Exercise data
* * * * * * *

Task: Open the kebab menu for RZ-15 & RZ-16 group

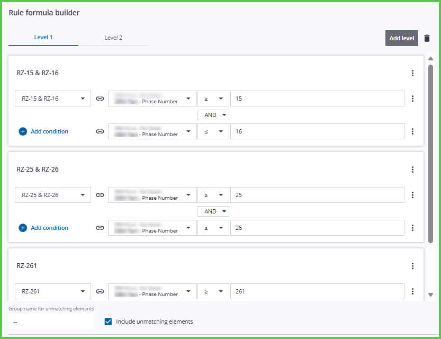Action: [x=413, y=73]
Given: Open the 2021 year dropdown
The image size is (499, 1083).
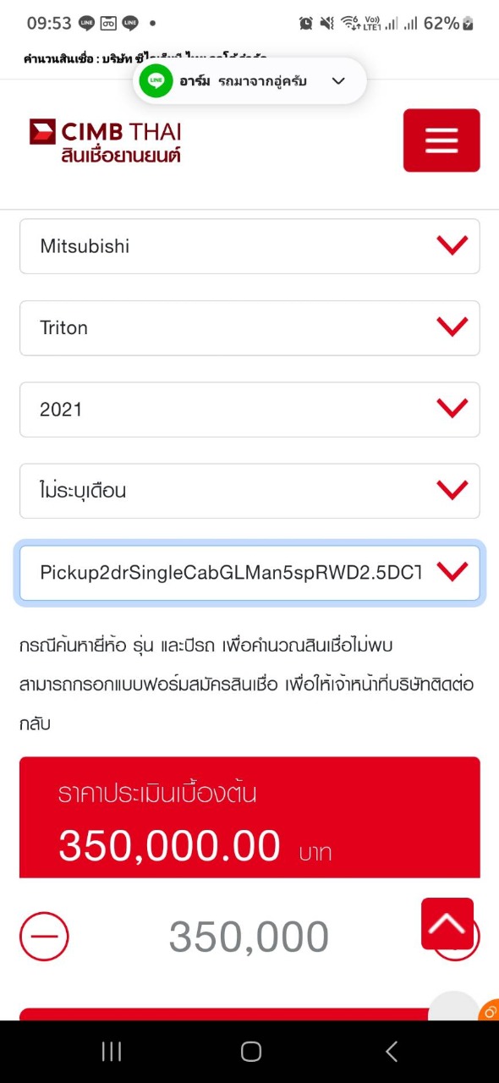Looking at the screenshot, I should click(x=250, y=410).
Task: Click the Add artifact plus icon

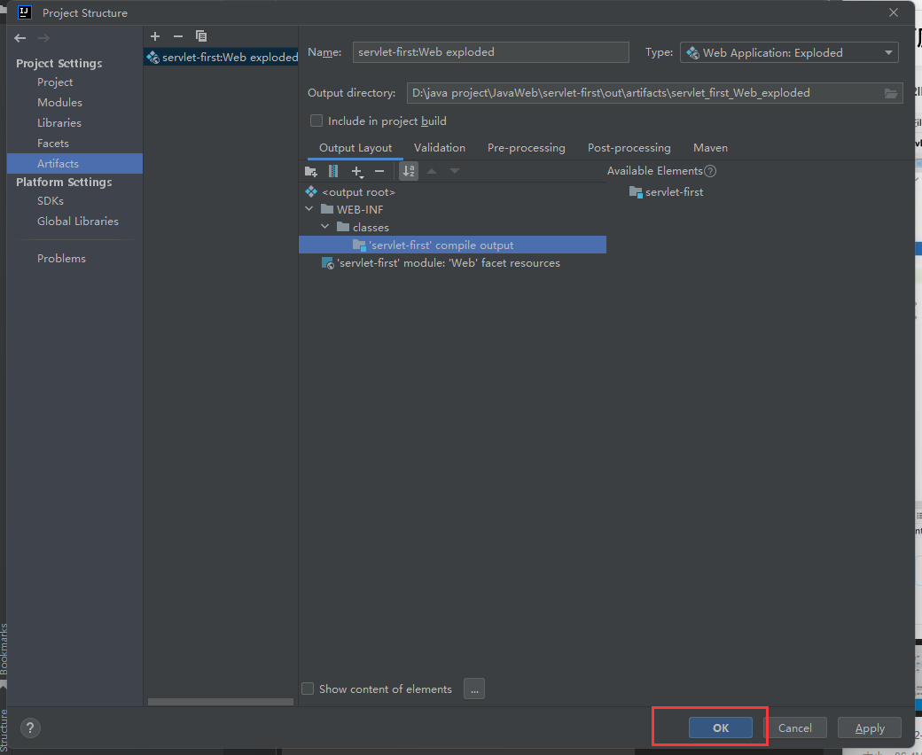Action: [x=155, y=36]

* * * * * * *

Goal
Please output this listing as a two-column CSV with the header row instruction,response, one row for each entry: the request text under instruction and its answer under response, each in one quoted field with line breaks replaced by spaces. Cover the whole listing and leave the pictures out.

Correct answer
instruction,response
"Task: Open the kebab menu for RZ-15 & RZ-16 group","Action: [x=413, y=73]"
"Given: Open the 2021 year dropdown The image size is (499, 1083).","Looking at the screenshot, I should click(x=250, y=410)."
"Task: Click the Add artifact plus icon","Action: [x=155, y=36]"